- Tasks to perform
a. Answer these questions from the post on password encryption, one line each:
(i) In what programming language is the original poster writing the program?
(ii) Where is the encrypted string usually stored on UNIX?
(iii) How many rounds does the modified DES use instead of 16?
b. According to the post on password encryption, why does the modified algorithm take a random salt? Explain in one to three sentences.
====== Selected passage
In article <38315e1a.0@silver.truman.edu>, Josh Highley wrote:
>  I'm writing an Ada program that checks email accounts.  I'm storing the 
>user name, password, and other info in a text file that my program references 
>on startup.  I obviously don't want to store the password unencoded.  Thus, 
>my question is how should I encrypt the password?  Is there an Ada package 
>that will do this?  I thought of using the CPU id to encrypt the password, 
>but I'm not sure how secure this would be and I haven't found an API function 
>or any other method of retrieving the CPU id.  Is there a 
>typical/standard/accepted way of encoding passwords?
>
>Thanks,
>
>Josh Highley
>joshhighley@hotmail.com

You can use the same trick as UNIX uses. Unix use the password to encrypt
a string of zeros using a modified version of DES(Data encryption standard)
and the encrypted string is stored (usualy in /etc/passwd ) 

When the user is logging on the system he types the password, and the 
system will again encrypt the password. If this encrypted string is the 
same as the original encrypted string in the password file, the logon is 
accepted.

The DES is modified by changing the number of rounds from 16 to 25,
which have no known decryption, and the algorithm is also modified
to take an extra 12 bit random "salt" which is stored with the password. 
The salt is there to prevent a text search for the same password when one
password is broken. I you use a UNIX or Linux system, you can use
the 'crypt' system call which does the encryption. (see the man pages)
You then have interface this with convention 'C'

This scheme give you only moderate security, since there has been several 
successfull attacks to this scheme. One of them is the dictionary
attack, that use a wordlist, and tries different combinations of words.
============
====== Raw data
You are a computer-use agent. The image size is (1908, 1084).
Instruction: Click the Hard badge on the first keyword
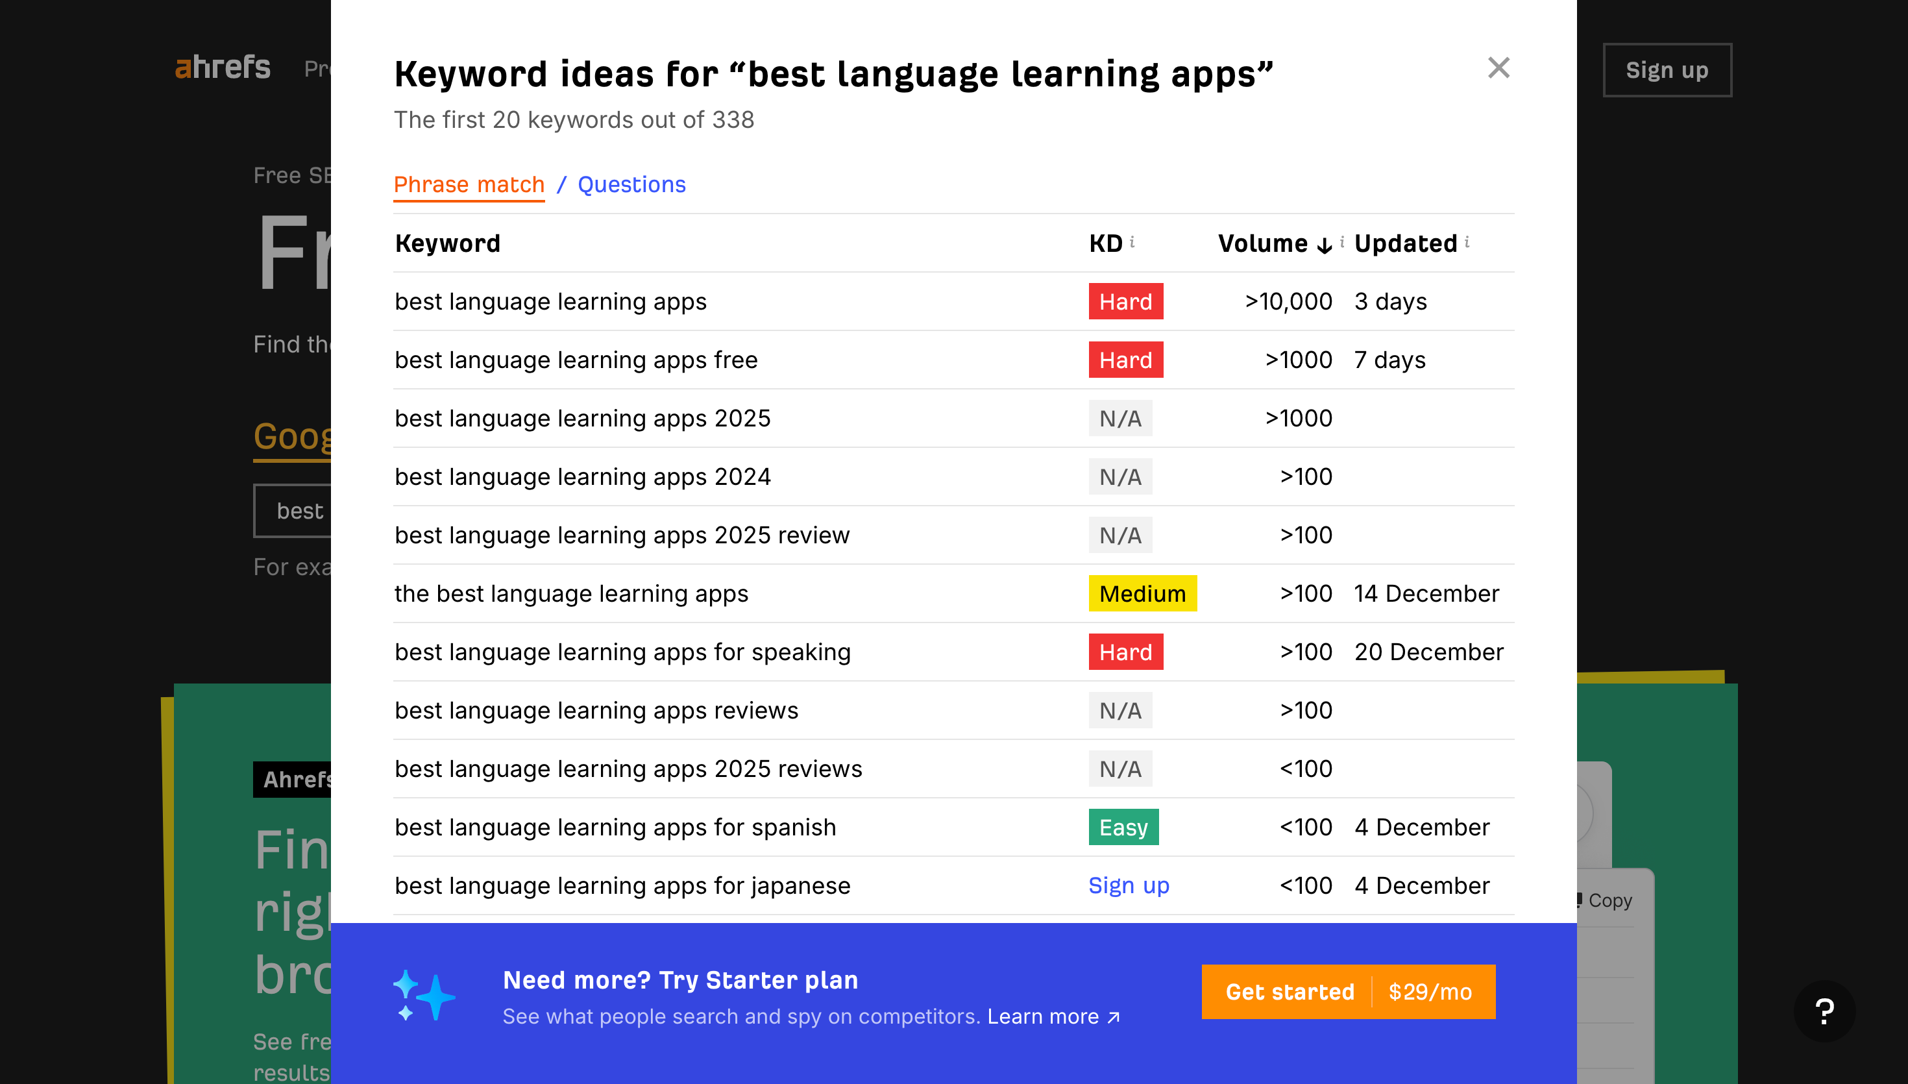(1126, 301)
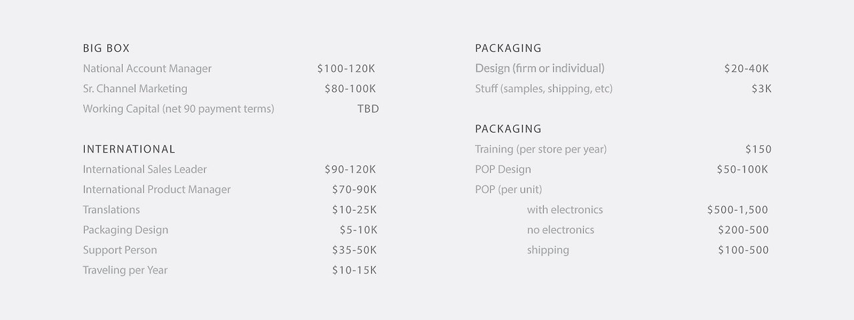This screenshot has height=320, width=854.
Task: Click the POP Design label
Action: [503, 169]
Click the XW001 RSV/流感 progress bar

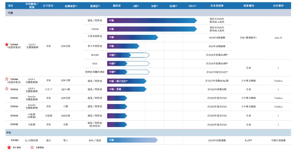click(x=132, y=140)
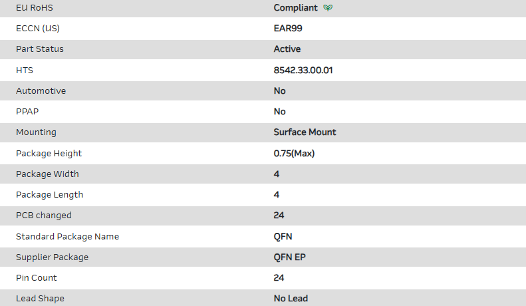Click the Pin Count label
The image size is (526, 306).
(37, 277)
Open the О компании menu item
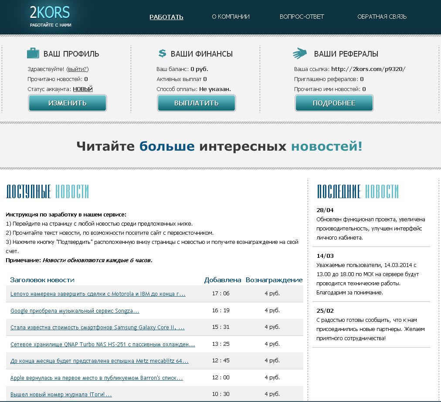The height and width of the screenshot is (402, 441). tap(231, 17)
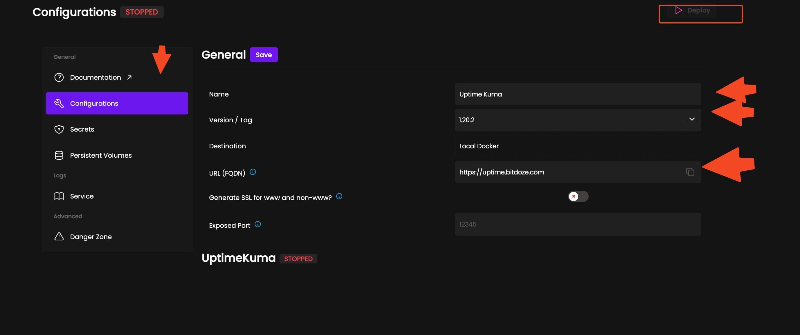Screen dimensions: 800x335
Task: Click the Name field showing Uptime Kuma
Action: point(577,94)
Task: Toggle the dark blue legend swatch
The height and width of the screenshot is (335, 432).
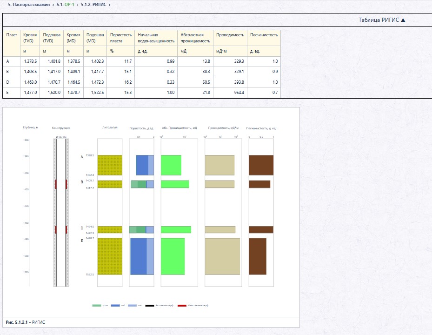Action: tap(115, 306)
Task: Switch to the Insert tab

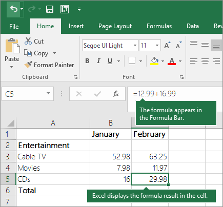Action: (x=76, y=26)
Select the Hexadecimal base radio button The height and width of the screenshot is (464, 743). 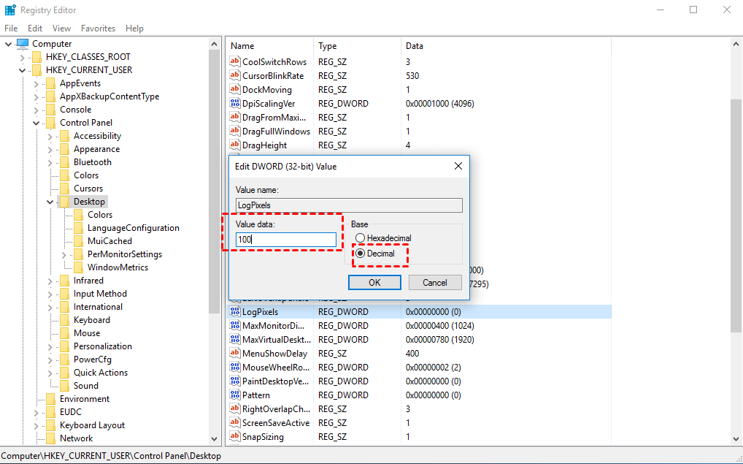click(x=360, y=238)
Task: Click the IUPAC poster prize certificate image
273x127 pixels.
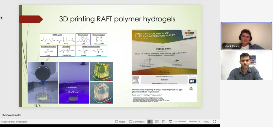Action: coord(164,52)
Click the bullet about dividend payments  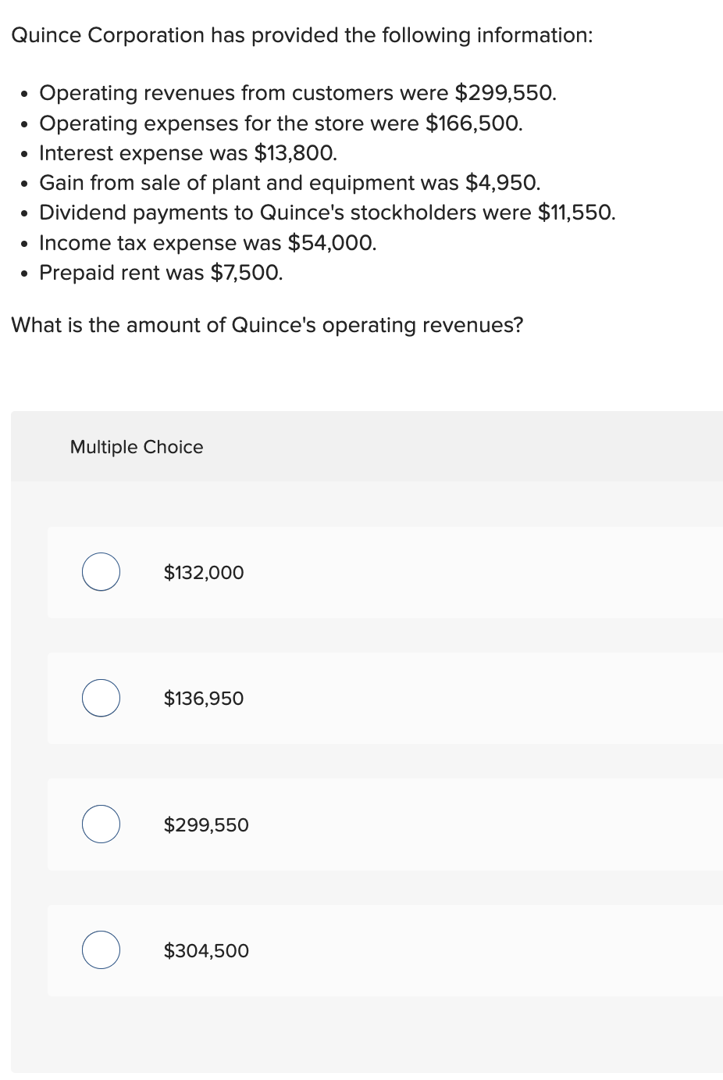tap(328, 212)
============
- Solutions to each task
a.
(i) Ada
(ii) /etc/passwd
(iii) 25

b. The modified algorithm takes an extra 12-bit random salt, which is stored with the password. The salt prevents a text search for the same password once one password has been broken.